Microsoft ya no esconde el cambio de modelo: Windows 11 25H2 no introduce una base nueva, no es una nueva versión del SO, no tiene un kernel distinto, ni una arquitectura revisada. Es el mismo Sistema Operativo que Windows 11 24H2, con la diferencia de que en esta nueva “versión” se activan funciones que ya estaban dentro desde su llegada, pero permanecían deshabilitadas, ocultas. No hablamos de una evolución clásica como acostumbró Microsoft durante décadas, sino de un SO que se construye poco a poco y se “desbloquea” por fases.
Tranquilo si no entiendes de qué estamos hablando en concreto, porque la noticia ha pillado a más de uno descolocado. Lo que hay que entender de entrada es que los de Redmond entregan todas las mejoras desde el principio, pero simplemente las ocultan, como el famoso driver nativo para los SSD NVMe.
El propio historial oficial de actualizaciones de Microsoft lo deja ver sin necesidad de interpretación, es totalmente oficial. Con Windows 11 24H2, la compañía habla de innovación continua, es decir, cambios que se introducen progresivamente mediante actualizaciones acumulativas. En 25H2, el enfoque es idéntico, pero con esas funciones ya activas por defecto, lo que confirma que ambas versiones comparten exactamente la misma base. Es decir, Windows 25H2 es realmente un 24H2 con funciones ocultas, y ya.
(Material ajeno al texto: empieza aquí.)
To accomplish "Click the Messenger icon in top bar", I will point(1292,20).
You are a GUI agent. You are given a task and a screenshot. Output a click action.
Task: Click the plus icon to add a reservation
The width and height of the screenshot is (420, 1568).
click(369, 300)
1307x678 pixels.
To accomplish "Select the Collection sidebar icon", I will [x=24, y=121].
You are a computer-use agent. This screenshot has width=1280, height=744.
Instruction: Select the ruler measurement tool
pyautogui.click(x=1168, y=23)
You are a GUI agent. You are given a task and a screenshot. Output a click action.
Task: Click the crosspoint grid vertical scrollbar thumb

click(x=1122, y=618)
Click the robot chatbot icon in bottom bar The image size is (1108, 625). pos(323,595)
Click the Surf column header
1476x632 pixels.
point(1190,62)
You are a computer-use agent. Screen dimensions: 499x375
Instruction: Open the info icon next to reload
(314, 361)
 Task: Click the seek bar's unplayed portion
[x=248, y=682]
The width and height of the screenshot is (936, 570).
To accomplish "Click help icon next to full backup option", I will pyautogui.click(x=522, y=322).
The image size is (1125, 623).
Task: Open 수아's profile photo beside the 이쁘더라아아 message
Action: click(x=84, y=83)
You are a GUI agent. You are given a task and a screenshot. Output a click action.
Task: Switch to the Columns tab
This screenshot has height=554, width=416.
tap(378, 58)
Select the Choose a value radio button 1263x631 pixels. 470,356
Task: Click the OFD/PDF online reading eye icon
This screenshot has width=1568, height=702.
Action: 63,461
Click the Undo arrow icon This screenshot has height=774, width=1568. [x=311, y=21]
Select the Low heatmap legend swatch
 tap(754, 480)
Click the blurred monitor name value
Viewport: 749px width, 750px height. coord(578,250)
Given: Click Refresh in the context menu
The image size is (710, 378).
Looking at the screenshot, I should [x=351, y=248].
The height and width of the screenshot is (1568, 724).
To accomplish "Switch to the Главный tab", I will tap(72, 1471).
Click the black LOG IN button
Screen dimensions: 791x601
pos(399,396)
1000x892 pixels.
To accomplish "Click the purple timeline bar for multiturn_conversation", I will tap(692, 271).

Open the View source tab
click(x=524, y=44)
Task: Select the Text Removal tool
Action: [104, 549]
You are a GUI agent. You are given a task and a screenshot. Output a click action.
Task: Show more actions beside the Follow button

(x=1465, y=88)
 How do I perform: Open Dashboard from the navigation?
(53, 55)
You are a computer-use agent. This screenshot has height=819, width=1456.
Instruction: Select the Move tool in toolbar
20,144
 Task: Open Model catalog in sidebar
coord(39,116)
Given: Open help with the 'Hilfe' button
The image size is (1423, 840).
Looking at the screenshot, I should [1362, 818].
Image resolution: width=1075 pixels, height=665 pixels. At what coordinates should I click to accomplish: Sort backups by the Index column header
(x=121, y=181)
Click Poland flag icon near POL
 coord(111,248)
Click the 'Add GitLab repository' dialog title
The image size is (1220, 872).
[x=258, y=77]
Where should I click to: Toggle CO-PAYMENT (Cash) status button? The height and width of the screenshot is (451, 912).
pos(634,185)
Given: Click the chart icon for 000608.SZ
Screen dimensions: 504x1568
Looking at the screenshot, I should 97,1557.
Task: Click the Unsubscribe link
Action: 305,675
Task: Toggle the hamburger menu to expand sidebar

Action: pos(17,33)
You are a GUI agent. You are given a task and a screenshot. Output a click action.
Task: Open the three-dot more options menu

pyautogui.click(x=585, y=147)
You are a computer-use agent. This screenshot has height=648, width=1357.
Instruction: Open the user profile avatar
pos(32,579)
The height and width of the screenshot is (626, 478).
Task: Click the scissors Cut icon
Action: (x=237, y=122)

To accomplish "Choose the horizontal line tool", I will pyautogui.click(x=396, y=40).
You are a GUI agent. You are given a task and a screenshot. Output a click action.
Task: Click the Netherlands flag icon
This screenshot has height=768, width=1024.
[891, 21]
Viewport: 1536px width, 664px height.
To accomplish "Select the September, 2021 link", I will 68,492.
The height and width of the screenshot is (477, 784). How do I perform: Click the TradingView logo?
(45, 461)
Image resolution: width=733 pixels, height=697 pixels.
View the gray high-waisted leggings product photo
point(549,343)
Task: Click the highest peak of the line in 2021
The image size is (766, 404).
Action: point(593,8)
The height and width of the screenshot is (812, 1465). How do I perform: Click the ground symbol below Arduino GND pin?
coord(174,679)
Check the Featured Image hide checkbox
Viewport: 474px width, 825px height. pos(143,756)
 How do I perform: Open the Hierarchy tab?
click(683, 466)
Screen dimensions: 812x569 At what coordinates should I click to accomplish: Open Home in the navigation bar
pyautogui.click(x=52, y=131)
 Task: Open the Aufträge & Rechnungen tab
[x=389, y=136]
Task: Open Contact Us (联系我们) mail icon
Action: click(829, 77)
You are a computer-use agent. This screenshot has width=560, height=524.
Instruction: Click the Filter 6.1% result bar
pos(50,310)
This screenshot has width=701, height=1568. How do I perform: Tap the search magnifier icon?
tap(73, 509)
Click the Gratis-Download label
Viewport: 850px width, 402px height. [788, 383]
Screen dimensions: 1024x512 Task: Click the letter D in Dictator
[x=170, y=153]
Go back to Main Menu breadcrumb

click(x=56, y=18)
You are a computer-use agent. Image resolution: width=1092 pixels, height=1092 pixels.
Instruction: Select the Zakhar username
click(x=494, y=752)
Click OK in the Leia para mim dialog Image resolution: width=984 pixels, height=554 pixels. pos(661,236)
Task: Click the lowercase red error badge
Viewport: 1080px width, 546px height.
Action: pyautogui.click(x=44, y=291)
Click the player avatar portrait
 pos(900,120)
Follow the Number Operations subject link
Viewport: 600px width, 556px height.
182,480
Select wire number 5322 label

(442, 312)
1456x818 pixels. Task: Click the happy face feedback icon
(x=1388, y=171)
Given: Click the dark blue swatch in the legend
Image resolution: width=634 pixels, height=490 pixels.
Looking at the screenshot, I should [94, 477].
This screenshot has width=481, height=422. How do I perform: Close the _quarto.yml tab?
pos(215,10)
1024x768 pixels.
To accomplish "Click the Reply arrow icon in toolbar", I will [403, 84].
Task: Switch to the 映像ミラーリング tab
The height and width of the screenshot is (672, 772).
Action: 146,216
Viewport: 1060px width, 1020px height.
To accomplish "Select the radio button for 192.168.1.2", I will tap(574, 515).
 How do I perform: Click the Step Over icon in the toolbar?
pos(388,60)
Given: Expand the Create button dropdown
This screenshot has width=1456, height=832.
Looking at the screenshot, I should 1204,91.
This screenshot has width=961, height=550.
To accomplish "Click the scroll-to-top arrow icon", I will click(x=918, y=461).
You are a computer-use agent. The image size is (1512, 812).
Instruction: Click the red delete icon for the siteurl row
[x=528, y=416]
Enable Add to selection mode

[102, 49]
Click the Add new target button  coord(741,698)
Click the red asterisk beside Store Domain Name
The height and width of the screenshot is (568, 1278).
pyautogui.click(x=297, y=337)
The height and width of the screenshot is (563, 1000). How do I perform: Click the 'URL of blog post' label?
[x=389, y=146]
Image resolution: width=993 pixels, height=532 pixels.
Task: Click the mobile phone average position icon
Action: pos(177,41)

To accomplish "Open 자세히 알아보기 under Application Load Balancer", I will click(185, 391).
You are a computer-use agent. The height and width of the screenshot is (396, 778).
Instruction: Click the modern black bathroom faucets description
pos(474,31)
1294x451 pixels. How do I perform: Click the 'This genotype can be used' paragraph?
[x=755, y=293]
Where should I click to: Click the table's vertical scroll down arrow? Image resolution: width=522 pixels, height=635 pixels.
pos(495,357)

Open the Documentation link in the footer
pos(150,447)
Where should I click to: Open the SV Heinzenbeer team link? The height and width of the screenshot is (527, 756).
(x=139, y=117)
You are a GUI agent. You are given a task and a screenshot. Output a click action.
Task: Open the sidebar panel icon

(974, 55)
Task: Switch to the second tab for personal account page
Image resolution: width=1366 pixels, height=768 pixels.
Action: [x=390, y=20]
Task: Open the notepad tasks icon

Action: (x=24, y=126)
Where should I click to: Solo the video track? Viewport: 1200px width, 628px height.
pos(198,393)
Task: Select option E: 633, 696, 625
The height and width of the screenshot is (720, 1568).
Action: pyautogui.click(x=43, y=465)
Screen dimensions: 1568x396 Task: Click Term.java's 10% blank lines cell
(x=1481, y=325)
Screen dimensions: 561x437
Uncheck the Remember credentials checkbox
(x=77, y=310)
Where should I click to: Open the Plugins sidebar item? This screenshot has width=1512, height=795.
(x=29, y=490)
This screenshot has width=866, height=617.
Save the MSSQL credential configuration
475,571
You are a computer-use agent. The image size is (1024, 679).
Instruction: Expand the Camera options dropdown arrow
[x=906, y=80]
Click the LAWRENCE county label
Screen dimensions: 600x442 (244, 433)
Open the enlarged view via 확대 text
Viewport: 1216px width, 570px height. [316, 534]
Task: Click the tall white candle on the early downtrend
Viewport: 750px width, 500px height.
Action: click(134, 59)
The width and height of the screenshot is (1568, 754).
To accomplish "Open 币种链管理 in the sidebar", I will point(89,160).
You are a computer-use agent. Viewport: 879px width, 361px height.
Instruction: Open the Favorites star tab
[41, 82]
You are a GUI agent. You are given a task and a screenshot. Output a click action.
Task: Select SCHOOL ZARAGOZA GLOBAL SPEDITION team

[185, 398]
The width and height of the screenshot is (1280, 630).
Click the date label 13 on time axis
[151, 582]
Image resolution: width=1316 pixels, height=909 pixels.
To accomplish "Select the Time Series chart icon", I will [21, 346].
Esto implica que durante meses, incluso más de un año, los usuarios de 24H2 han estado utilizando un SO que ya contenía casi todas las partes de 25H2 en su interior. No visibles, no accesibles, pero sí presentes. El salto de versión no añade realmente código nuevo relevante, sino que modifica estados internos del sistema para habilitar lo que antes estaba desactivado. Microsoft simplemente activa las funciones con parches mínimos, y nada más.
Aquí es donde encaja el concepto de enablement package. No estamos ante una actualización pesada, sino ante un paquete ligero que cambia flags dentro del sistema. Por eso la instalación es rápida, requiere un único reinicio y no altera el comportamiento base del SO en términos de drivers, compatibilidad o rendimiento general. Básicamente porque no puede, no hay nada diferente en su core.
A nivel técnico, esto tiene varias implicaciones, porque primero, elimina prácticamente cualquier riesgo de incompatibilidad grave entre versiones, ya que todo se ha ido integrando previamente en 24H2. Segundo, permite a Microsoft probar funciones en segundo plano antes de activarlas de forma masiva (volvemos al tema del driver NVMe nativo). Y tercero, reduce el coste de mantenimiento, ya que todas las máquinas comparten la misma base de código.
El modelo también redefine lo que entendemos por “versión” de Windows, lo que antiguamente eran los llamados Service Packs famosos. Ya no son bloques cerrados con cambios diferenciados, sino puntos de activación dentro de un sistema vivo. El número de versión pasa a ser más una referencia administrativa que tecnológica, lo cual implica que no hay mejoras de rendimiento, que todo es una farsa, que de 24H2 a 25H2 no puede haber mejor rendimiento, más FPS, o menos stuttering, o cualquier cambio a mejor o peor, es imposible.
El resultado es un Windows que evoluciona sin saltos visibles, pero con un control mucho mayor por parte de Microsoft sobre cuándo y cómo aparecen las novedades. Comentado todo, lo que acabamos de saber con Windows 11 24H2 con funciones ocultas para hacerlo finalmente con 25H2 implica que 26H2 podría ser más de lo mismo.